_RECORDS FOR THE EXERCISE_:
···

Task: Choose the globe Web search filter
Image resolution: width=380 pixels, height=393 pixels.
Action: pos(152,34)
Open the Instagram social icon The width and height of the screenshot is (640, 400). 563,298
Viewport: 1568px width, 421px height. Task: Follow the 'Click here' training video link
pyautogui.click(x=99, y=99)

···

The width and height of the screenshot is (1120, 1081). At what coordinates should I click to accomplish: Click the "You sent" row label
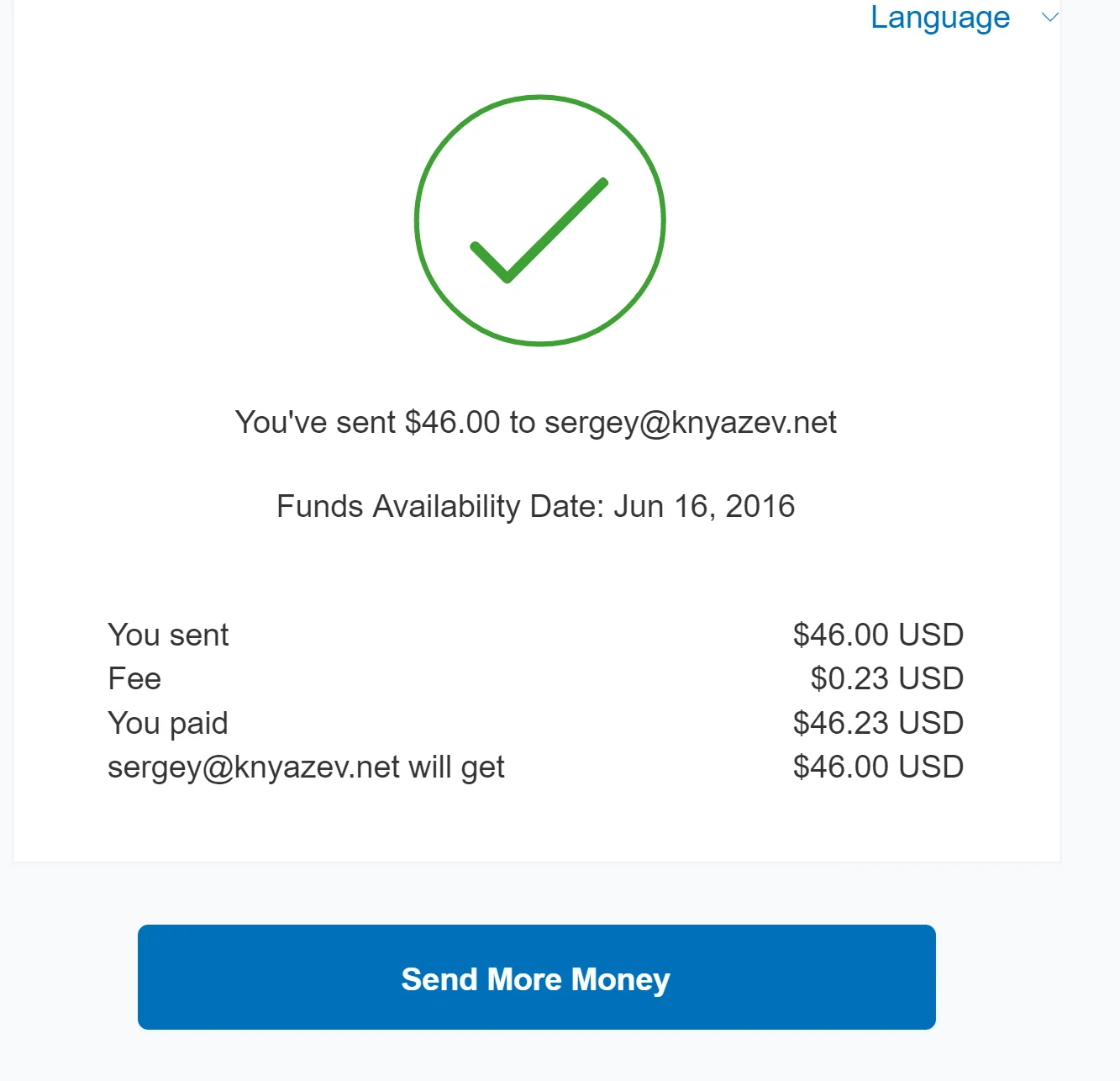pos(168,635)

···

Above are the records; repeat exactly the lines from the one holding "Task: Choose the globe Web search filter" down to the one holding "Open the Instagram", end lines included.

_ANSWER FOR THIS EXERCISE_:
Task: Choose the globe Web search filter
Image resolution: width=380 pixels, height=393 pixels.
Action: pos(152,34)
Open the Instagram social icon The width and height of the screenshot is (640, 400). 563,298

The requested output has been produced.